As soon as they had found a corner, Lady Monica, as her custom was, went quite straight to the point.

“It’s about Stella,” she said. “Violet, I am afraid Stella is being silly.”

“How, dear? Stella always seems to me so sensible. Such a lovely neck, too; quite like yours. Look, there is poor Harry Bentham. A lion bit his arm off, or was it South Africa?”

Lady Sunningdale cast a roving eye in his direction, kissed the tips of her fingers, and motioned him not to come to her. Lady Monica waited without the least impatience till she had quite finished. Then she went on, exactly where she had left off.

“Well, it’s your dreadfully fascinating Martin Challoner,” she said; “and I’m sure I don’t wonder. My dear, really such terribly attractive people ought to be shut up, not allowed to run about loose. They do too much damage.”

“Well, dear, Stella is only like all the rest of us,” said Lady Sunningdale. “You remember how we all ran after the twins last summer.”

“I know; we all got quite out of breath. But Stella is running still. Now, do you think, you know him so well, that he gives two thoughts to her? They are great friends, they are often together, but if it is all to come to nothing, I shall stop it at once. Stella has no time to waste.”

Lady Sunningdale considered this a moment. She knew all about Monica’s little flirtations with Martin; so also did he, and had imitated her, for Lady Sunningdale’s benefit, with deadly accuracy. But she was too good-natured to spoil sport just because Stella’s mother had been a shade too sprightly for her years. Besides, she meant to say a word or two about that later on, a word that would rankle afterwards.
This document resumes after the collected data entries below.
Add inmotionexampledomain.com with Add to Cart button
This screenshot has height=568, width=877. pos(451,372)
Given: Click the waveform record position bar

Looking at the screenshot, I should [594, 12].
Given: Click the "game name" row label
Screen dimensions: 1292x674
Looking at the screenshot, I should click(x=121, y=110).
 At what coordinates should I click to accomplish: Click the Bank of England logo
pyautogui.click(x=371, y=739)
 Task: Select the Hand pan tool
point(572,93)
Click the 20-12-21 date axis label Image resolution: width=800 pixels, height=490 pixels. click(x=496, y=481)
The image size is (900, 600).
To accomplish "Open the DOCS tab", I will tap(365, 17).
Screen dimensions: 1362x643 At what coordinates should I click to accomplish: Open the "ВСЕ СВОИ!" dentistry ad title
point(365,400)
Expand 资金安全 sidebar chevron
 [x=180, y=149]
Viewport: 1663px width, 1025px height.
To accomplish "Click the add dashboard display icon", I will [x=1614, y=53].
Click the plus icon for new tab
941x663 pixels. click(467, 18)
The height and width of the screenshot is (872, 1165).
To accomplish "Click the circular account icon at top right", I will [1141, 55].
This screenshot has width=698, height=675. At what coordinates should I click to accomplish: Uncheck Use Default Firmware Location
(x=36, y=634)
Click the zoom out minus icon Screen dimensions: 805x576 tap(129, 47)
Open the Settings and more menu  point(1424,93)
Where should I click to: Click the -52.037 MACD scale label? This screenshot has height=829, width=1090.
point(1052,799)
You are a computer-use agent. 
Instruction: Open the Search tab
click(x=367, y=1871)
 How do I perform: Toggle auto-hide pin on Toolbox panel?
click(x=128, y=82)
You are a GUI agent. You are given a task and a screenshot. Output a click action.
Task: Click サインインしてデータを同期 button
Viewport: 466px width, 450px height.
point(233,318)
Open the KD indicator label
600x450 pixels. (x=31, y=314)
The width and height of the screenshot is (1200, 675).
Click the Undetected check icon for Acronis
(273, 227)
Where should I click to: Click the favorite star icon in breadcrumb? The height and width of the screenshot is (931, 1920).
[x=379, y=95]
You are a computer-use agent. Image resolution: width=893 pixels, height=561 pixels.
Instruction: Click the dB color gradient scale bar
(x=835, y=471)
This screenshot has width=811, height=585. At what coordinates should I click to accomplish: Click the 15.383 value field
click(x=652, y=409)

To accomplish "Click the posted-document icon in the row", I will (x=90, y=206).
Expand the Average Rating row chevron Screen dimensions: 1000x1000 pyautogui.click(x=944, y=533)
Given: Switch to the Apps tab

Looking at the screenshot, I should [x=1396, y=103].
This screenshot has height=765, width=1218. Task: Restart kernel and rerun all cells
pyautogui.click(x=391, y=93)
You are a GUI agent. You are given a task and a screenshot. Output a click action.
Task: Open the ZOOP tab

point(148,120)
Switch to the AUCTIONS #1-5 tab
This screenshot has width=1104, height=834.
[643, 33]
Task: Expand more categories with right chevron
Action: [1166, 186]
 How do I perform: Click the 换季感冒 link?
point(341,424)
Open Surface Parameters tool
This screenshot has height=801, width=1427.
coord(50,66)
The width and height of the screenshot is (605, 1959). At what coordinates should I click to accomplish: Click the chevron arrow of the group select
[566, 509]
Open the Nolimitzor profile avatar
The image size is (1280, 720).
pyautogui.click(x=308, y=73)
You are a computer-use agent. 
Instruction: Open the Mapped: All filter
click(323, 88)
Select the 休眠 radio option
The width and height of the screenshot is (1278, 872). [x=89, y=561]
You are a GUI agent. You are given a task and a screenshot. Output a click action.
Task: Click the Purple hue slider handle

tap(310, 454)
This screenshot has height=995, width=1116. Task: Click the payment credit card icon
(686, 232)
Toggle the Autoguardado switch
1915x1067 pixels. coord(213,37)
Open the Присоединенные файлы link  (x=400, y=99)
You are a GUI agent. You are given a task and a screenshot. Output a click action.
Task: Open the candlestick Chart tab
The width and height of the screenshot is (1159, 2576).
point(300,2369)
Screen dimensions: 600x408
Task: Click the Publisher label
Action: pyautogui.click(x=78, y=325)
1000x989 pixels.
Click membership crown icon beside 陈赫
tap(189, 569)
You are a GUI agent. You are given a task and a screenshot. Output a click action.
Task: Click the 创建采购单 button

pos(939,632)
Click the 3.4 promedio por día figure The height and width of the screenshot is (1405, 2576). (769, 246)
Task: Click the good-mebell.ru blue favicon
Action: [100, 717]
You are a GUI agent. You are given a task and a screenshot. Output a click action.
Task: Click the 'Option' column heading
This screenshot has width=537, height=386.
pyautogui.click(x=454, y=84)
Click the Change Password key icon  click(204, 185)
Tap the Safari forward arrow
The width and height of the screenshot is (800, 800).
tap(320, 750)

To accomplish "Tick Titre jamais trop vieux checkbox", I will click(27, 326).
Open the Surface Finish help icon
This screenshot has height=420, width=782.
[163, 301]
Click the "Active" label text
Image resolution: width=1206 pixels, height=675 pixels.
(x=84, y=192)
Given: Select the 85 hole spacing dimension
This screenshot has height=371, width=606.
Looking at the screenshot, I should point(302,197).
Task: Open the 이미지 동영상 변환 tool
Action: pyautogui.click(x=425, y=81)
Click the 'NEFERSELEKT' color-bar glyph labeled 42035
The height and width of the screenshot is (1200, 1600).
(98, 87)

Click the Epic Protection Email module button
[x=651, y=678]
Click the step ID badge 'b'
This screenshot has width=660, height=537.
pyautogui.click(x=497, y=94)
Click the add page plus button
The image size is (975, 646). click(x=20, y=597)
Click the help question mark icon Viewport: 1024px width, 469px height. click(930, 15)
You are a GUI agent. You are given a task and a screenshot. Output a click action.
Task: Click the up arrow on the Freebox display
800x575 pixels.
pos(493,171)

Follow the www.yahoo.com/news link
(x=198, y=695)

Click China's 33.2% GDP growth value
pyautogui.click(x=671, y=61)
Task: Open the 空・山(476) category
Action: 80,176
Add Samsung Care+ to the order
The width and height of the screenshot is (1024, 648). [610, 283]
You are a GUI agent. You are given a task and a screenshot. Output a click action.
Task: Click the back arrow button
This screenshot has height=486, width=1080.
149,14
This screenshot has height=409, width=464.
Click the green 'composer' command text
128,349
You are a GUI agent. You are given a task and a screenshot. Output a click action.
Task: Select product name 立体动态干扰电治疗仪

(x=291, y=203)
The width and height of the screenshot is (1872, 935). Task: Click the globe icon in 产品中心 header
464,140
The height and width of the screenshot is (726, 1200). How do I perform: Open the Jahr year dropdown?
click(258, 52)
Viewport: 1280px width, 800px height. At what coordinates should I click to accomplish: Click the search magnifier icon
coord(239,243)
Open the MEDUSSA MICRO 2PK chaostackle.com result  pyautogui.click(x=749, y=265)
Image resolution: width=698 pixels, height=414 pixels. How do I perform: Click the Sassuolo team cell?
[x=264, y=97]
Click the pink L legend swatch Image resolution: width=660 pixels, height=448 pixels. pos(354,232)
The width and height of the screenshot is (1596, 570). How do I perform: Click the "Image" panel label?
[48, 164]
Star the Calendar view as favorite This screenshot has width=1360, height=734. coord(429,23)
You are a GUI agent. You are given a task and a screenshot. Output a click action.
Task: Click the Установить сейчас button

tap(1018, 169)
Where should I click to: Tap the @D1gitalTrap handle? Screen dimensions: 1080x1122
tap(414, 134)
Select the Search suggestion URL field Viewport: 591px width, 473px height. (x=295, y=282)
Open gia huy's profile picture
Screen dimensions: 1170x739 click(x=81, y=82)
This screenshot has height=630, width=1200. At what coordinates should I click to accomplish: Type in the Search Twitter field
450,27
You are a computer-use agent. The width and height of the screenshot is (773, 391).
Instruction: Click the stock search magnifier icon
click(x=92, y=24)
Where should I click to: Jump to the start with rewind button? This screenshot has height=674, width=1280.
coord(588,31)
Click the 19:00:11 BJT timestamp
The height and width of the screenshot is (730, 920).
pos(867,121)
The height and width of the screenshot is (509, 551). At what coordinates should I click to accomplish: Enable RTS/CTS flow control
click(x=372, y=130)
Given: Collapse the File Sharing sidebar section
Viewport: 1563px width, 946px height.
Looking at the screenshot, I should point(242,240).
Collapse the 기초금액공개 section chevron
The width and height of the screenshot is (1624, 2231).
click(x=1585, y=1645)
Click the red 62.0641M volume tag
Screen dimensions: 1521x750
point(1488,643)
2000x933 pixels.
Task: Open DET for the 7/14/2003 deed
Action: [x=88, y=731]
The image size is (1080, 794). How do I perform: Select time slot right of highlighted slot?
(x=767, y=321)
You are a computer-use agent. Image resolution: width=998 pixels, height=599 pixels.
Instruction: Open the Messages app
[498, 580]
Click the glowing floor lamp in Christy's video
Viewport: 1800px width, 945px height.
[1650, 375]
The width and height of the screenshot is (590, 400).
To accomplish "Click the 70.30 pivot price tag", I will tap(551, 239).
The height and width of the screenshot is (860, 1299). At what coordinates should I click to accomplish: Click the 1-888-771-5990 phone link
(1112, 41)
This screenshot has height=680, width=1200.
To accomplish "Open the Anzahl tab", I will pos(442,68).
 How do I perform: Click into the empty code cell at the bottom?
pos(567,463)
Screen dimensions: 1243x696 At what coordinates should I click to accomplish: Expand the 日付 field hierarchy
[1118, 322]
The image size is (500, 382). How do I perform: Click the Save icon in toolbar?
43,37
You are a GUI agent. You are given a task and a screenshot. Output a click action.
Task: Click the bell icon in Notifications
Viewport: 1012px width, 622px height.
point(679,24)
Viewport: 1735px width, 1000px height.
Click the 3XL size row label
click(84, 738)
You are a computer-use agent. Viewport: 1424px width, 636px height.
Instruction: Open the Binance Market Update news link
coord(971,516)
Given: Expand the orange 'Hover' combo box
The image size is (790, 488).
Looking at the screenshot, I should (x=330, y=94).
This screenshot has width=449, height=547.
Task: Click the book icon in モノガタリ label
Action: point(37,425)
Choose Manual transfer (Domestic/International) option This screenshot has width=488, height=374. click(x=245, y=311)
“My dear, I can’t really tell whether Martin ever thinks about her or not,” she said. “He is so extraordinary; he is simply a boy yet in many ways, and he plays at life as a boy plays at some absurd game, absorbed in it, but still considering it a game. Then suddenly he goes and does something deadly serious, like joining the Roman Church. Practically, also, you must remember that he thinks almost entirely about one thing,—his music. That child sits down and plays with the experience and the feeling and the fingers which, as Karl Rusoff says, have never yet been known to exist in a boy. He is like radium, something quite new. We’ve got to learn about it before we can say what it will do in given circumstances. It burns, and it is unconsumed. So like Martin! But Karl says he is changing, growing up. I can’t help feeling it’s rather a pity. Yes. Of course he can’t be a bachelor all his life; that is impermissible. But Karl always says, ‘I implore you to leave him alone. Don’t force him; don’t even suggest things to him. He will find his way so long as nobody shews it him.’ Karl is devoted to him,—just like a beautiful old hen in spectacles with one chicken.”

But Lady Monica had not the smallest intention of talking about Karl, and led the conversation firmly back.